* WHAT IS REQUIRED
Could you convert the records below into a Markdown table with two columns, Row for the row number and Line for the line itself? Skip blank lines and leave the pictures out.

# # #

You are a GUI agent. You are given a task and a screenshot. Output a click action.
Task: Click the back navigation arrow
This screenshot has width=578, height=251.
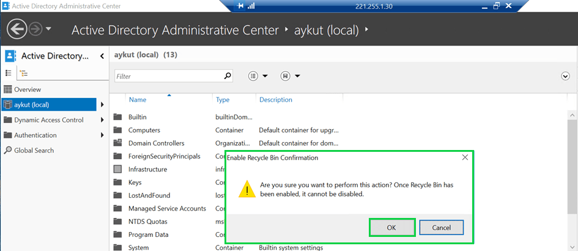pyautogui.click(x=17, y=29)
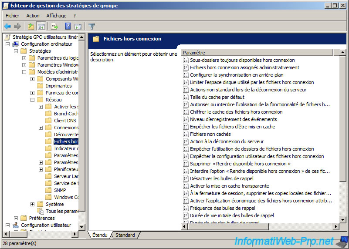Collapse the Configuration ordinateur node
Image resolution: width=349 pixels, height=249 pixels.
click(8, 44)
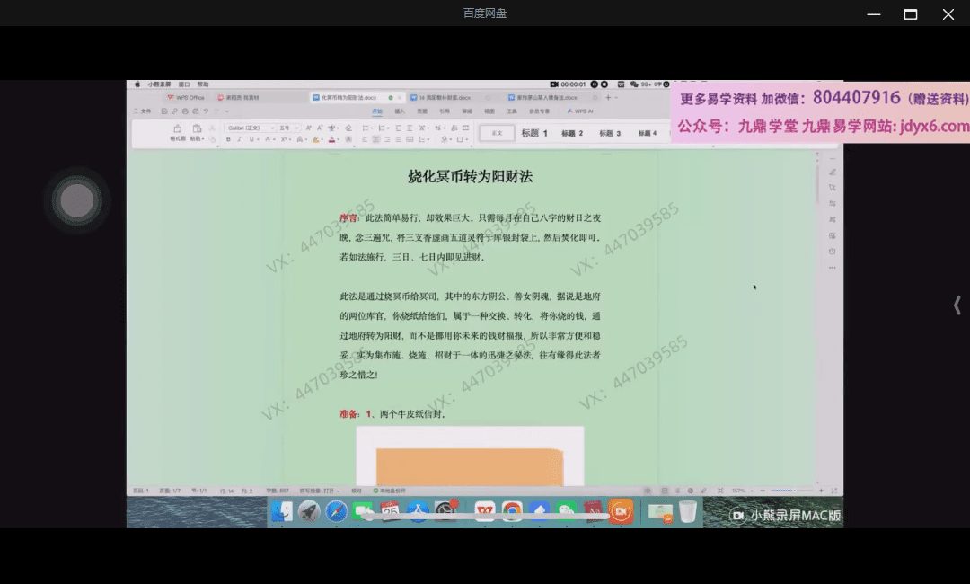Viewport: 970px width, 584px height.
Task: Open Safari from the dock
Action: [x=336, y=511]
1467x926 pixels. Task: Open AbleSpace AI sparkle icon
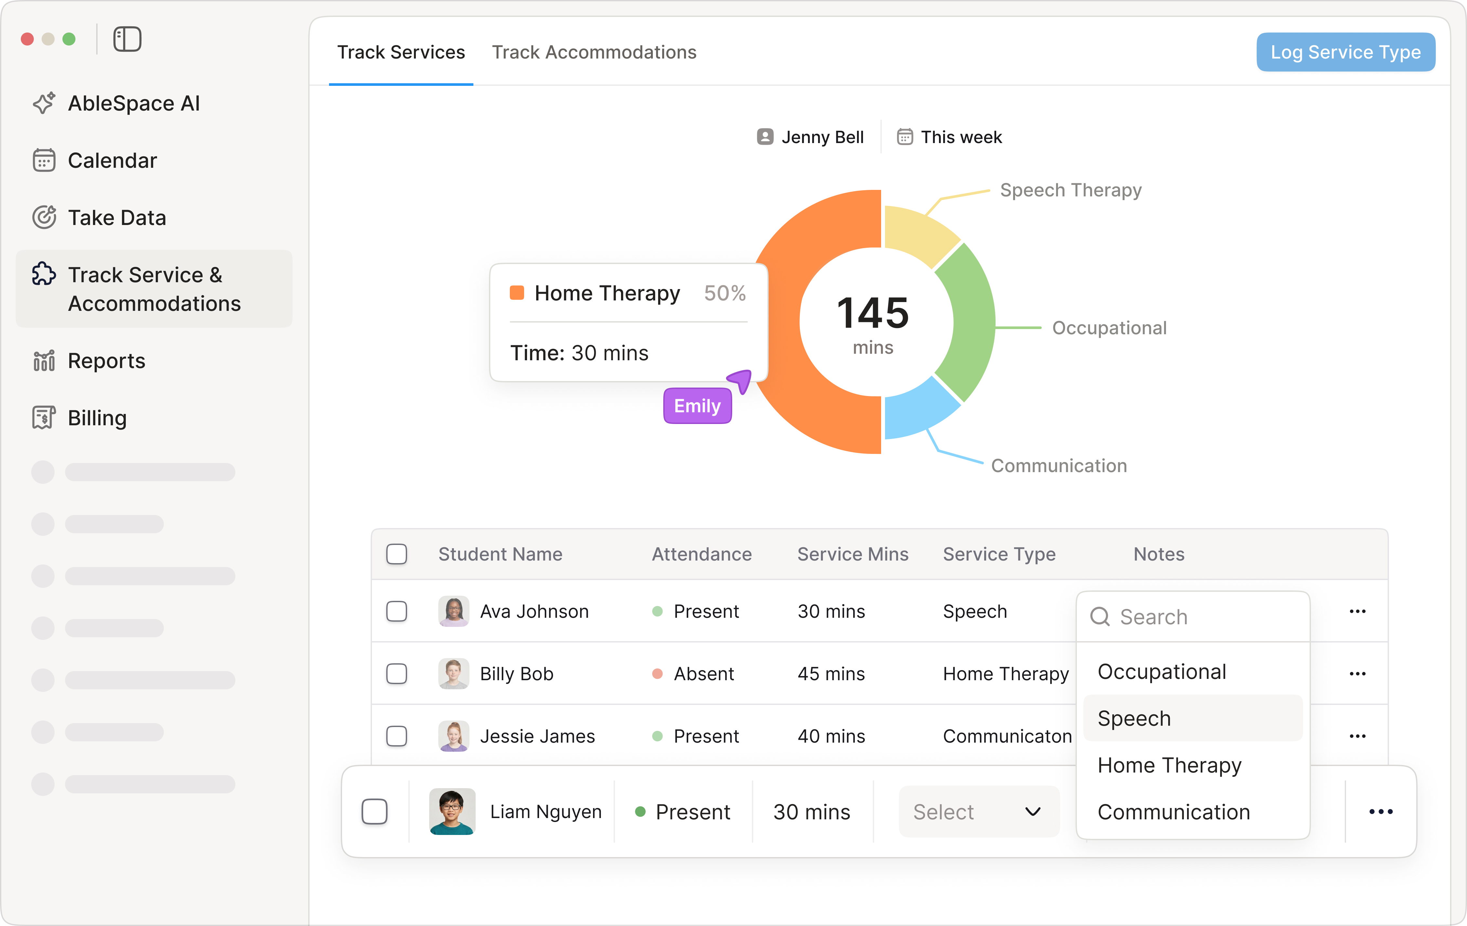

# # #

* EXPECTED ANSWER
| Row | Line |
|---|---|
| 1 | You are a GUI agent. You are given a task and a screenshot. Output a click action. |
| 2 | Task: Click the back navigation arrow |
| 3 | This screenshot has width=578, height=251. |
| 4 | pyautogui.click(x=17, y=29) |
| 5 | Collapse the Configuration ordinateur node |
| 6 | Image resolution: width=349 pixels, height=249 pixels. |
| 7 | click(8, 44) |
| 8 | Viewport: 970px width, 584px height. |
| 9 | Task: Open Safari from the dock |
| 10 | Action: [x=336, y=511] |
| 11 | 1467x926 pixels. Task: Open AbleSpace AI sparkle icon |